Function	Description
`npg.add(a, b)`	Element-wise addition (also `a + b`)
`npg.mul(a, b)`	Element-wise multiplication (also `a * b`)
`npg.pow(a, exponent)`	Element-wise power (also `a ** exponent`)
`npg.exp(a)`	Element-wise \(e^x\)
`npg.log(a)`	Natural logarithm (undefined for non-positive values)
`npg.abs(a)`	Absolute value
`npg.relu(a)`	`max(0, x)` element-wise
`npg.clip(a, min, max)`	Clamp values to `[min, max]`
`npg.maximum(a, b)`	Element-wise max of two arrays
`npg.minimum(a, b)`	Element-wise min of two arrays

Reductions

All reduction functions accept axis=None (reduce all axes) and keepdims=False.

Function	Description
`npg.sum(a, axis, keepdims)`	Sum of elements
`npg.mean(a, axis, keepdims)`	Mean of elements
`npg.prod(a, axis, keepdims)`	Product of elements
`npg.max(a, axis, keepdims)`	Maximum value
`npg.min(a, axis, keepdims)`	Minimum value
`npg.argmax(a, axis, keepdims)`	Index of maximum value (no gradient)
`npg.var(a, axis, ddof, keepdims)`	Variance. `ddof=0` (population) or `ddof=1` (sample)
`npg.std(a, axis, ddof, keepdims)`	Standard deviation (`sqrt(var(...))`)
`npg.cumsum(a, axis)`	Cumulative sum along `axis`
`npg.cumprod(a, axis)`	Cumulative product along `axis`

Activations

Function	Description
`npg.softmax(a, axis=-1)`	Softmax along `axis`
`npg.log_softmax(a, axis=-1)`	Log-softmax (numerically stable)
`npg.sigmoid(a)`	\(\sigma(x) = 1 / (1 + e^{-x})\)
`npg.tanh(a)`	Hyperbolic tangent
`npg.softplus(a)`	\(\log(1 + e^x)\) (smooth approximation of ReLU)
`npg.gelu(a)`	Gaussian Error Linear Unit (tanh approximation): \(0.5 x (1 + \tanh(\sqrt{2/\pi}(x + 0.044715 x^3)))\)
`npg.relu(a)`	`max(0, x)` (also listed under element-wise)

Linear algebra

Function	Description
`npg.matmul(a, b)` / `npg.mm(a, b)`	Matrix multiplication.

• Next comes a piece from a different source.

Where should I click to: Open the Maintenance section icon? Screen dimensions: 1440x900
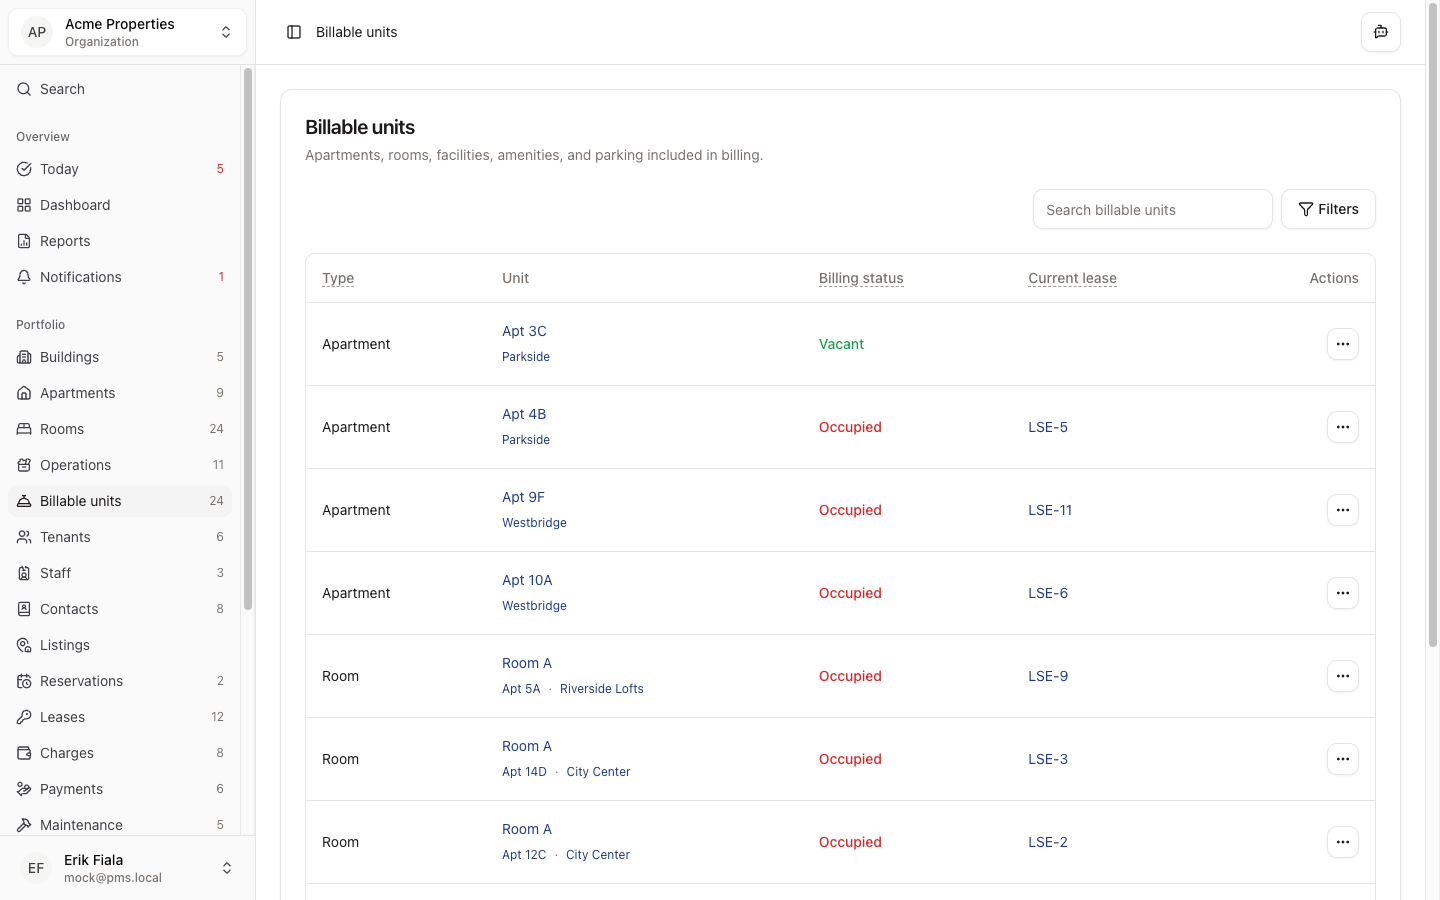pyautogui.click(x=24, y=825)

Handles 1D (dot product), 2D, and batched 3D inputs.
`npg.dot(a, b)`	Dot product of two 1D or 2D arrays
`npg.norm(a, axis, keepdims)`	Frobenius / L2 norm
`npg.diagonal(a, offset, axis1, axis2)`	Extract diagonal elements
`npg.trace(a, offset)`	Sum of diagonal elements (`diagonal(a, offset).sum()`)

Shape transforms

Function	Description
`npg.reshape(a, new_shape)`	Change shape without changing data. Returns a view when possible.
`npg.transpose(a, axes)`	Permute dimensions. `axes` is a tuple; `None` reverses all.
`npg.flatten(a)`	Flatten to 1D (equivalent to `reshape(a, (-1,))`)
`npg.unsqueeze(a, axis)`	Insert a size-1 dimension at `axis`
`npg.squeeze(a, axis=None)`	Remove size-1 dimensions (all if `axis=None`)
`npg.repeat(a, repeats, axis=None)`	Repeat elements along an axis
`npg.triu(a, k=0)`	Upper-triangular part of a matrix (zeros below diagonal `k`)
`npg.split(a, split_size_or_sections, dim=0)`	Split array into chunks. `split_size_or_sections` is an int (equal chunks; last may be smaller) or a list of sizes. Returns a tuple of `Array` objects.
`npg.stack(arrays, axis=0)`	Stack a list of arrays along a new axis
`npg.cat(arrays, axis=0)`	Concatenate arrays along an existing axis

Convolution

npg.conv2d(input, weight, bias=None, stride=1, padding=0)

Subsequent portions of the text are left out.